## QUOTED PASSAGE
● ● ● ● ● ● ●

Research Axis 4: Paleoecology and medium and long term observation
While it is now accepted that human activities impact to varying degrees on the structure and functioning of the coastal zones of the global ocean, this global vision of human impact conceals many temporal and regional disparities. This RA will be based on medium- and long-term observation and paleoecological reconstruction from biogeochemical records. These two complementary approaches will make it possible to describe temporal variations in the biological characteristics of ecosystems, and to analyse them in terms of natural variation and dynamics on the one hand, and response to disturbances on the other.
The first objective of this RA will be to describe and analyze the diversity patterns of communities at the habitat level over the short and medium term. The IUEM observatory maintains series of faunal-flora observations covering a wide range of sedimentary and rocky coastal habitats throughout the Breton coast. The longest series extend over the last 25 years. Analysis of the taxonomic and functional diversity of communities will provide a better understanding of their functioning, health status and, more generally, explore the relationships that may exist between diversity and stability.
The second objective will be to reconstruct current and past variability in coastal ecosystems through sclerochronological and sclerochemical analysis of bivalve shells and rhodolites. The study of long times will be based on long-lived species (> 100 years) or specimens extracted from ancient deposits (e.g. archaeological shellfish piles). The study of high temporal frequency will use short-lived organisms (e.g. Pectinidae) to characterize processes ranging from day to a few weeks (e.g. phytoplankton dynamics).

● ● ● ● ● ● ●

## DATA PROVIDED
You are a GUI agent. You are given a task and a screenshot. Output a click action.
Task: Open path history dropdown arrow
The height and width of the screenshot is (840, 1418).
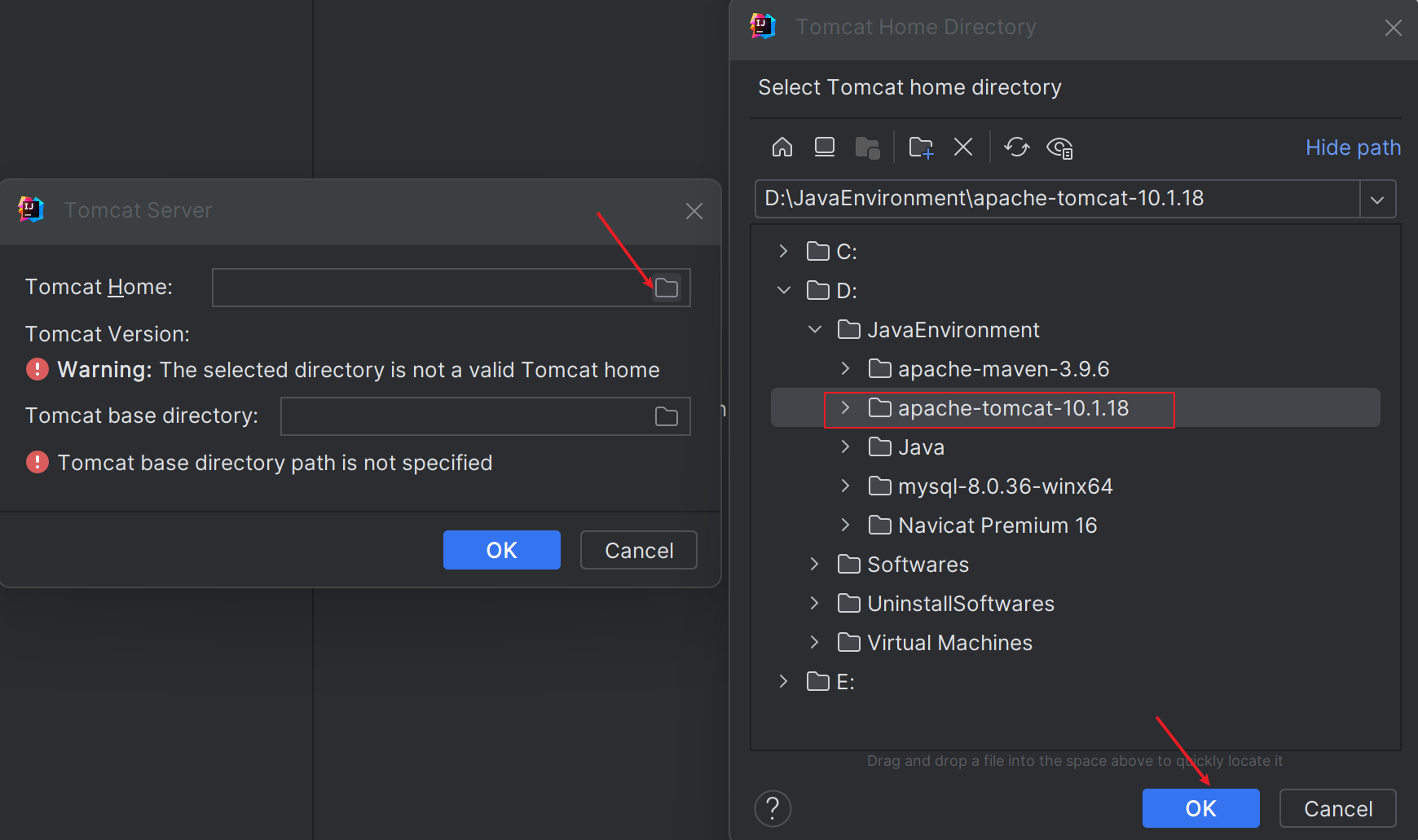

● ● ● ● ● ● ●

## PROBLEMS TO WORK ON
a: Reproduce the paleoecology passage between "The first objective" and "diversity and stability.", inclusive.
b: Which examples does the paleoecology passage introduce with "e.g."?
c: How would the paleoecology passage go on after its final sentence? Resume it from that point.

## ANSWERS GIVEN
a:
The first objective of this RA will be to describe and analyze the diversity patterns of communities at the habitat level over the short and medium term. The IUEM observatory maintains series of faunal-flora observations covering a wide range of sedimentary and rocky coastal habitats throughout the Breton coast. The longest series extend over the last 25 years. Analysis of the taxonomic and functional diversity of communities will provide a better understanding of their functioning, health status and, more generally, explore the relationships that may exist between diversity and stability.

b: archaeological shellfish piles, Pectinidae, phytoplankton dynamics

c:
Finally, this RA offers the opportunity to link observational and paleo-ecological data. Indeed, if we have series of observations of benthic fauna, environmental data measured in the immediate vicinity of the benthos, at medium and high frequency, are generally non-existent. However, they are necessary to understand the variations in benthic communities. Paleo-ecological reconstructions from organisms collected from study sites should provide a better understanding of the patterns and processes that have occurred over the periods covered by the observation series, and beyond.
Research Axis 5: Horizon 2050: Analyze / evaluate the structure and functioning of ecosystems and develop scenarios of responses to global change
There is a consensus on the need to promote an integrated approach that will aim to provide answers on the state, functioning and vulnerability of coastal ecosystems, build scenarios and provide the necessary elements for sustainable management and adaptation of societies. The awareness of users/actors of the sea and coasts, and more generally by all citizens, to have a “changing sea” in front of them leads to the legitimate formulation of questions such as: What will we fish tomorrow along our coasts? What anticipation for aquaculture? How can we think of a conservation policy when a global movement of marine ecosystems is already visible?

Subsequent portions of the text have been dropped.